(Dataset entries)
>>

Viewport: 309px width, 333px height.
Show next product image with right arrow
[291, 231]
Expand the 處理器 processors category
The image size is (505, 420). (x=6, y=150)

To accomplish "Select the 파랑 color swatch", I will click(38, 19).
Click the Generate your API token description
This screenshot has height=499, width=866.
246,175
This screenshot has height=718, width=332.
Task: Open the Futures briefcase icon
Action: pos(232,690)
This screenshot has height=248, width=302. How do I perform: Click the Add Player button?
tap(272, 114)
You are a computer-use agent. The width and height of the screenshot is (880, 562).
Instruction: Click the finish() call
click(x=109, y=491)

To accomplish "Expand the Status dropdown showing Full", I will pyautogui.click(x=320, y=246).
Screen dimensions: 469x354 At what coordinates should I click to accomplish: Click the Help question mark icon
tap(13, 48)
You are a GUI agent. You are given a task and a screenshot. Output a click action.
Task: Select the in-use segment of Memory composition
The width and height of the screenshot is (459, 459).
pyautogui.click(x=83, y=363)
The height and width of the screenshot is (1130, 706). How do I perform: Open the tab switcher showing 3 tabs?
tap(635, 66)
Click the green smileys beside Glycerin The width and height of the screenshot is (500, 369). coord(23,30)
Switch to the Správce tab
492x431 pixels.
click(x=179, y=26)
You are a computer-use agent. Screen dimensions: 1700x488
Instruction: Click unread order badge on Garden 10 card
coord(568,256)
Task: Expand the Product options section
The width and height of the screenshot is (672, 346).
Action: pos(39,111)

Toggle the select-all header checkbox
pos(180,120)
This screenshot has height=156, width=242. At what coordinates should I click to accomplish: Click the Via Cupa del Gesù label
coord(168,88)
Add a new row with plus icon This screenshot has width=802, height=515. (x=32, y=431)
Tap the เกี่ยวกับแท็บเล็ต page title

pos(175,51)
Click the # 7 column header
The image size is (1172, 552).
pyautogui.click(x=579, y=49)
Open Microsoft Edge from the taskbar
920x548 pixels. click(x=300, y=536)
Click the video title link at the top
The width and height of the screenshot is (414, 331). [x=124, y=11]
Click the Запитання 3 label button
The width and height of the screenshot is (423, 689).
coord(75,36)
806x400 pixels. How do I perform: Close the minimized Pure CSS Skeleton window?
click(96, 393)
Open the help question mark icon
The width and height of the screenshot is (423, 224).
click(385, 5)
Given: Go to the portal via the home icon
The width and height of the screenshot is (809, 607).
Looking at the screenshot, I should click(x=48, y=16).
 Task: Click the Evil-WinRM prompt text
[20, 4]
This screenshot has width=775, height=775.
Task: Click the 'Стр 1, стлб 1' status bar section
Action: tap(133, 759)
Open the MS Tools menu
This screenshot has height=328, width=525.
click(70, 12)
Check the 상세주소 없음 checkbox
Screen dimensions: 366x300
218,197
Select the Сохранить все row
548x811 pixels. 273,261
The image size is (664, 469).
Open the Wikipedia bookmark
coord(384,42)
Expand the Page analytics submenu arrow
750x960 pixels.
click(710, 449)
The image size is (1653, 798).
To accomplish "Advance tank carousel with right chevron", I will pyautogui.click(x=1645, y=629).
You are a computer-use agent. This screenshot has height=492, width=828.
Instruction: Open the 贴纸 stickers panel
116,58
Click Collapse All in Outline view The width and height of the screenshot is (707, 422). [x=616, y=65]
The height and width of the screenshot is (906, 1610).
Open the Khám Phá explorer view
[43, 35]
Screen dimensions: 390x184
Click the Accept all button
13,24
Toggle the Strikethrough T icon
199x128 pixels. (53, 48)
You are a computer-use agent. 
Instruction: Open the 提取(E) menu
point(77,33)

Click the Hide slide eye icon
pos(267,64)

<<

Problem statement: If a line of the data contains "computer", copy it out.

Output of the exercise:
You are a computer-use agent. The width and height of the screenshot is (880, 562).
You are a computer-use agent. Screen dimensions: 1700x488
You are a computer-use agent. This screenshot has height=492, width=828.
You are a computer-use agent. 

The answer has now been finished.